Jungle. "Units (in particular lurkers) can get stuck on the ramps if they start moving around in random directions." -Bill307
Badlands. "Do not use inverted ramps on Badlands, as they have little or no tile sets to support blending."
7. General Tips
-Make interesting maps, not the standard 4 bases and a middle-ground with an island or two.
-Placing temporary command centers can help you place minerals, an easy way to copy distances and keep equal distances is by placing temporary buildings or units (having the grid enabled helps). I often count how many turrets I can fit in a straight line at various places to consider adjusting balances.
-Left, right and top, bottom terrain take up different amounts of space, so units shooting down from a ridge will vary if you simply make the space on the top and/or bottom equal. You have to trade off to make building space and the range of attack equal.
-You may put a small-quantity mineral on an island so that a Terran cannot float a Command Center there.
-To make a specific shape or size, again, temporary buildings make it easier. You can draw whatever shape you want with buildings and then fill in between the buildings (or around the buildings) with terrain, using undo when you make a building disappear. Simply by doing this you can get all kinds of pseudo symmetry and shapes. Make sure to test, though, as top/bottom left/right and width/height are not equal.

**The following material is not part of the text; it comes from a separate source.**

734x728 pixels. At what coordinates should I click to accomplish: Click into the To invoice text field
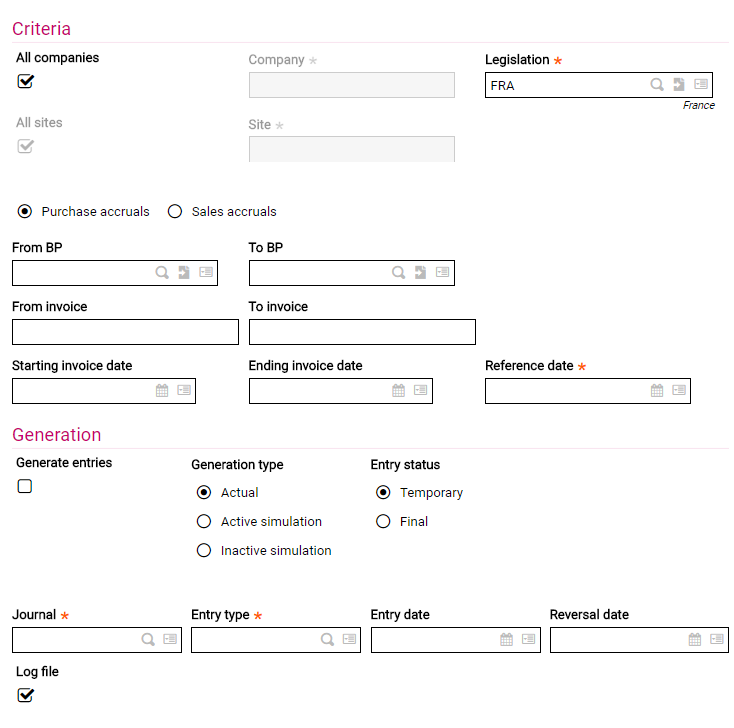[362, 332]
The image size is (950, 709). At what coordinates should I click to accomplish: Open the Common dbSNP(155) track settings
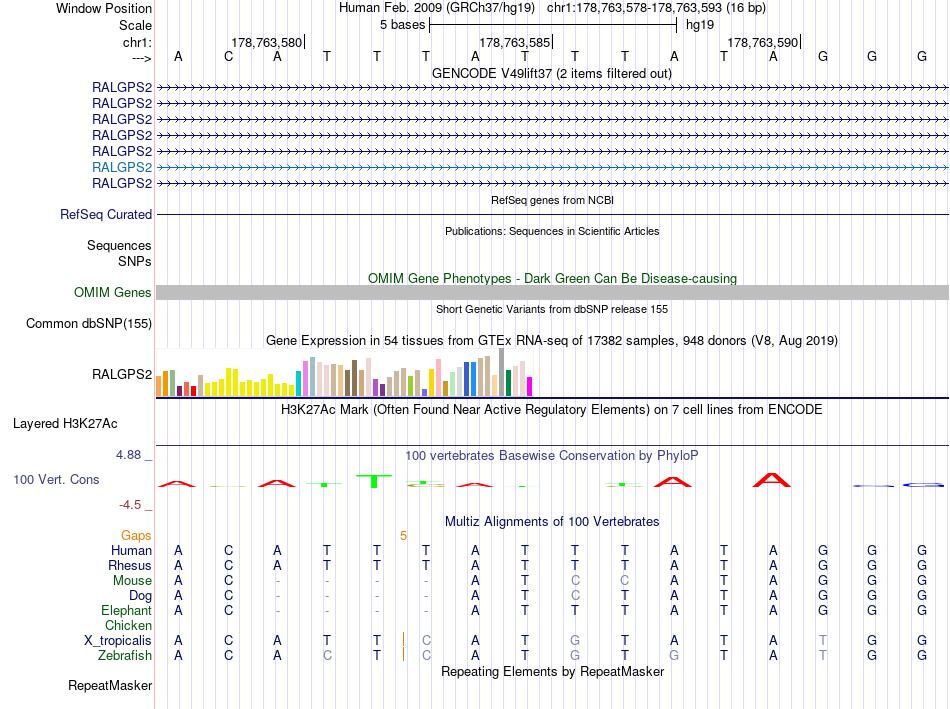click(89, 324)
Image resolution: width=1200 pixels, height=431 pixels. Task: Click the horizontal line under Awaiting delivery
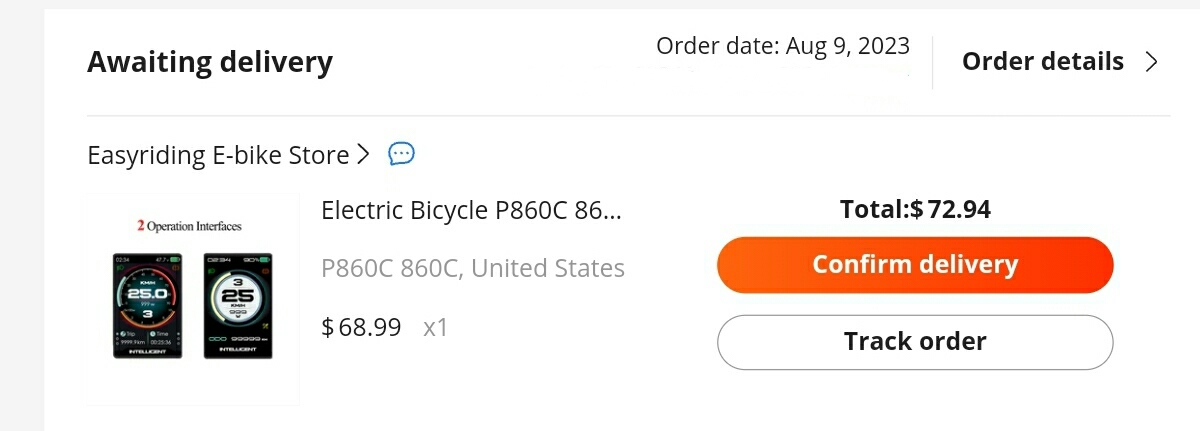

-Try to keep distances from one ramp to the other similar if possible in range of acceptable balance. If the distance from one base to another is way different, make sure you balance test those specific spots. The distance from a starting location to a ramp should be similar as well. An easy way to do this is to create N-1 lings (where N is the amount of spots) at each starting loc (or ramp) for one player (no random spots) and send them at the same time, one to each spot, watching to see which arrives first and how big the difference is. After doing this for all the combinations you're interested in, you can save the replay and notice how many replay seconds each route is and compare it to another map like Lost Temple.
8. How many mineral fields and geysers do I place?
Main Base: One geyser, 8-11 Mineral fields (If Natural has no gas, consider a two gas main)
Natural: Always one geyser unless making a close separate gas only expansion (or a double gas main), 6-8 mineral fields
Mineral only: 6-7 mineral Fields
Gas Only: Always one geyser (But avoid using gas only expos if you can.)
Other expansions (Like Islands): One geyser, 7-8 minerals
Araxas, Original Compiler
Stimey, Quotes and Suggestions
Bill307, Quotes and Suggestions
x[Reaper]x, Quotes and Suggestions
Rt-S.FakeSteve, Quotes and Suggestions
Excalibur, brought this guide to the SEN/ML community, added resource information.
10. Creator's Notes
Use SCMDraft 2 for highest quality terrain. You can download it at StormCoast Fortress!
- Minor and major grammars fixed.
- Reorganized and rephrased, removed useless comments.
- Resized the letters so it will be easier to read.
This post was edited 4 times, last edit by Excalibur: Mar 26 2010, 11:00 pm. Reason given: More info fixing
What About I Guide to FMP Mapping! You should write one on that!